Rien d’extraordinaire, rien de nouveau, rien d’incroyable : c’est sur la triste banalité que se construit Sorry, baby. Banalité d’une vie d’étudiante débouchant sur un poste de professeur, banalité du statut de femme exacerbant les rivalités et les convoitise, banalité de l’emprise d’un homme en position de pouvoir, banalité du viol qui en résulte.
Eva Victor, qui relate dans ce premier film des événements proches de sa propre expérience, aimerait hurler, fracasser le monde ou rester prostrée dans son bain. Elle rejoindrait alors la cohorte des hurleurs qui affrontent les sourds. Alors elle propose un pas de côté : l’histoire d’une reconstruction, sans violons ni sublime, sans programme à vendre, un simple fragment de parcours dans lequel des filaments de lumière peuvent venir s’accrocher à la noirceur.
Agnes tourne autour de « The Bad Thing », l’innomé, pour s’en détacher, le mettre à distance et le réduire à ce qu’il devrait être : un événement indigne. Le récit non linéaire l’approche par touches successives, et l’immense pudeur de sa restitution (un plan fixe sur la façade d’une maison, autour de laquelle la nuit tombe, puis le témoignage verbal de la victime à sa meilleure amie) suscite autant la révolte que des torrents d’empathie.
Car Sorry, baby relate avant tout les contacts avec le reste du monde : une meilleure amie, phare dans la nuit dont l’humour et l’ironie se nourrissent d’une profonde compréhension des enjeux.
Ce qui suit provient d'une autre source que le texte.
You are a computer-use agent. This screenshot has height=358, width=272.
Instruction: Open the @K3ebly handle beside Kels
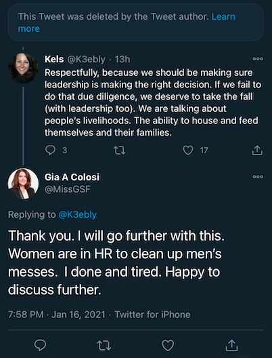pyautogui.click(x=86, y=60)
Un chat, un voisin, du liquide inflammable, un gardien de parking et son good sandwich (formidable rencontre avec John Carroll Lynch) et la justice elle-même, dans un nouveau brillant exercice d’équilibriste, où Agnes, jurée potentielle, parvient à établir son propre rapport à la vengeance et la réparation.
Puisque la vie continue, les attendus se présentent : la profession, l’amie en couple, l’arrivée d’un bébé, la possibilité d’une idylle avec un prétendant tout aussi maladroit. Mais l’essentiel n’est pas là. Pour l’instant, on regarde le monde vivre, les petits frissons de sens qui bruissent alentour, les filaments à tresser à son corps. On sait que le mal est là, on en rit un peu face à un système paralysé face à lui, on en frémit davantage lorsqu’il s’agit de protéger les vulnérables qui y seront confrontés.
Lorsqu’on lui demande si elle se voit en mère de famille, Agnes répond : « I don’t see myself ». Sous le regard bienveillant et profondément juste d’Eva Victor.